A multitude of fabrics is available for architectural interiors. Stretch fabric is used whenever possible because it eliminates the need for perfectly patterned shapes and provides wrinkle-free surfaces. Stretch fabrics today are generally knitted polyester or nylon fibers. The first stretch fabric was manufactured by DuPont in 1959. Spandex, as it is called in North America (or elastane in Europe), is classified as an elastomeric fiber. An elastomer is a natural or synthetic polymer that, at room temperature, can be stretched and expanded to more than twice its original length; after removal of the tensile load it will immediately return to its original length. Along with spandex, rubber and anidex (no longer produced in the U.S.) are considered elastomeric fibers. The famous brand name known for spandex is Lycra® (originally produced by DuPont), also sometimes used as a generic name. Often spandex is mixed with nylon or cottons and can be knitted to make a four-way stretch fabric instead of a two-way stretch.

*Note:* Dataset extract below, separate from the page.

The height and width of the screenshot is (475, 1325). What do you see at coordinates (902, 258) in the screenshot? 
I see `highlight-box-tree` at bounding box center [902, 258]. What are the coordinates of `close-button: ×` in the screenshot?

Most fabric can be flame-proofed, but best are the inherent flame-retardant fabrics such as Trapeze® from Dazian, which is 90 percent polyester and 10 percent spandex. There are seven different Trapeze fabrics, including a water-repellent version and a new Eco-Trapeze® fabric made from recycled post-industrial waste and postconsumer plastic bottles. It has a slight off-white look, unlike the bright white color of virgin polyester. In addition, there are stretch net fabrics, some with honeycombs and some designed specifically for projection surfaces.

Generally, interior fabrics need to be taken down and cleaned over time, and unless the fabric is inherently flame proof, the flame proofing wears off with each cleaning. Today, fabricators use zippers at seams so sections of the fabric can be taken apart in pieces, cleaned and reinstalled without major effort. Often clients are provided with two sets of fabric elements so they can rotate out the fabric elements without any downtime to the installation.

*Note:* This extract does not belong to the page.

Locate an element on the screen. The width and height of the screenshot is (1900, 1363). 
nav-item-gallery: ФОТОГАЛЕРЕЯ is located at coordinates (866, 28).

Design, fabrication and future

The design process is different for each designer, but in general, unlike large-scale outdoor structures that progress from a small physical model to a computer finite element formfinding program and then to computer patterning, interior fabric designers often work on a smaller scale and are able to construct mock-ups or first article demonstrations of their designs at their facilities. For this reason there is a strong craft quality to the design and implementation which is non-existent in large-scale exterior structures. Most interior design tensile structures are designed and fabricated at the same place, so there isn’t a separation between designer, engineer and installer as there is with outdoor structures. As a result, most designers of interior environments are first trained as designers and artists and then enter the industry, realizing a need for control over the manufacturing process.

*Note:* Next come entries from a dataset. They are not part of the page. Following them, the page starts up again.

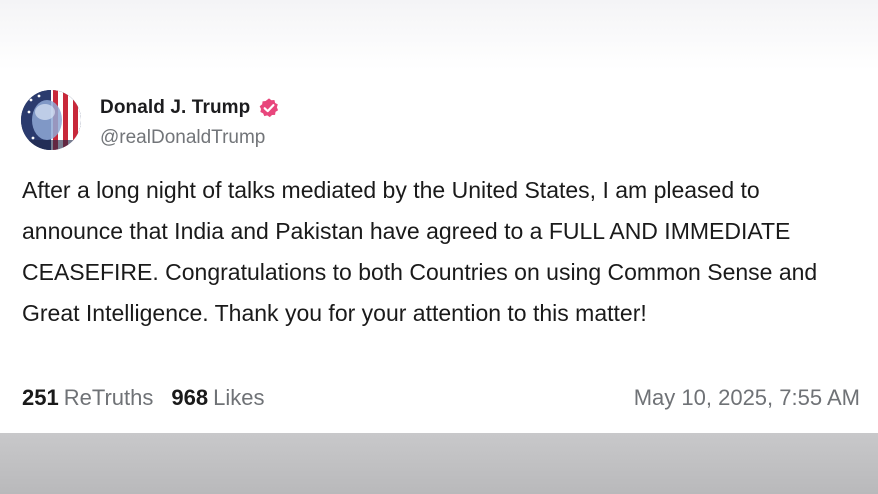 The width and height of the screenshot is (878, 494). What do you see at coordinates (238, 398) in the screenshot?
I see `likes-label: Likes` at bounding box center [238, 398]. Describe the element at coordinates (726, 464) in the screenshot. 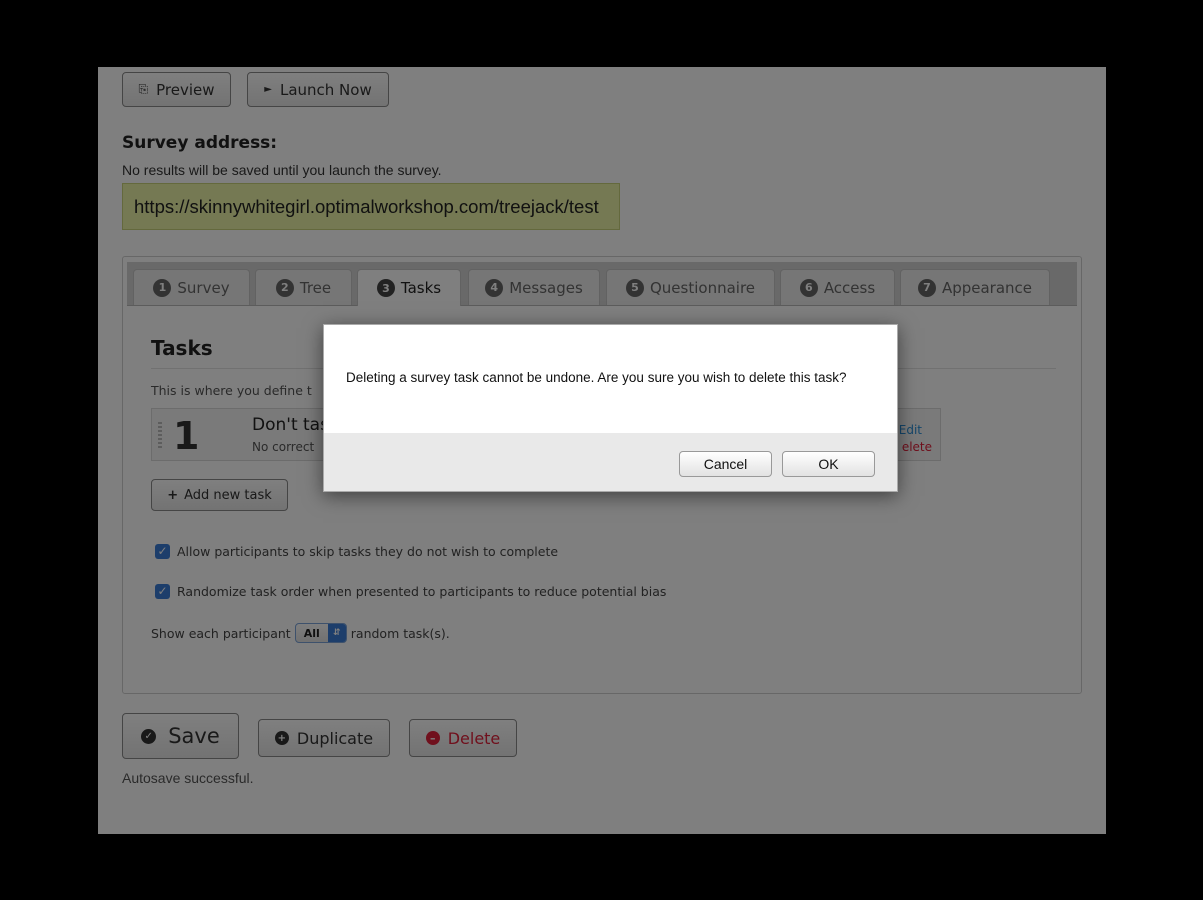

I see `cancel-button: Cancel` at that location.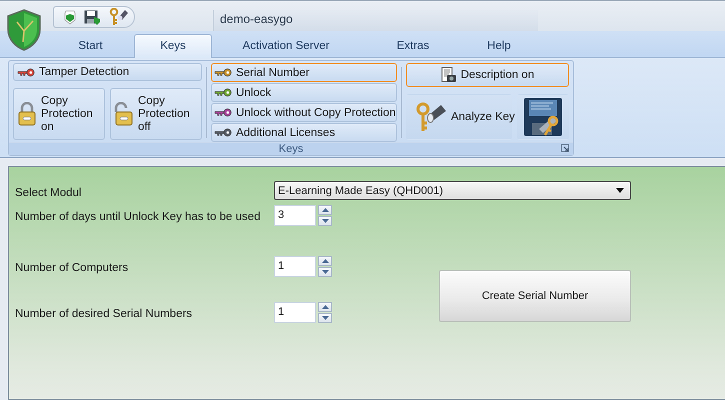  What do you see at coordinates (452, 190) in the screenshot?
I see `module-dropdown: E-Learning Made Easy (QHD001)` at bounding box center [452, 190].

At FTL Design Engineering Studio, the approach to the design process starts with sketch concepts, which are developed into small physical models. If the project calls for stretch material, the physical model goes to the fabricator to develop a prototype. If the project uses a nonstretch woven, the cutting patterns are created on the computer. The design process changes both as the scale of the project develops and as the material type changes.

In the 40 years of their existence, interior fabric structures have moved out of the realm of art installations into a mainstream commercial business model. Interior designers have accepted this technology as a unique way to create soft transparent and translucent organic spaces that would not be possible using other materials. These membrane structures will soon be seen as another type of fabric element for the interior designer, just as drapes and curtains are today. The tensile fabric interior will become as familiar as the four-posted, tented bed of the past, but its language will come to signify something modernist and futurist, rather than historical and traditional.

Nicholas Goldsmith, FAIA, LEED AP, is senior design principal of FTL Design Engineering Studio, New York, N.Y.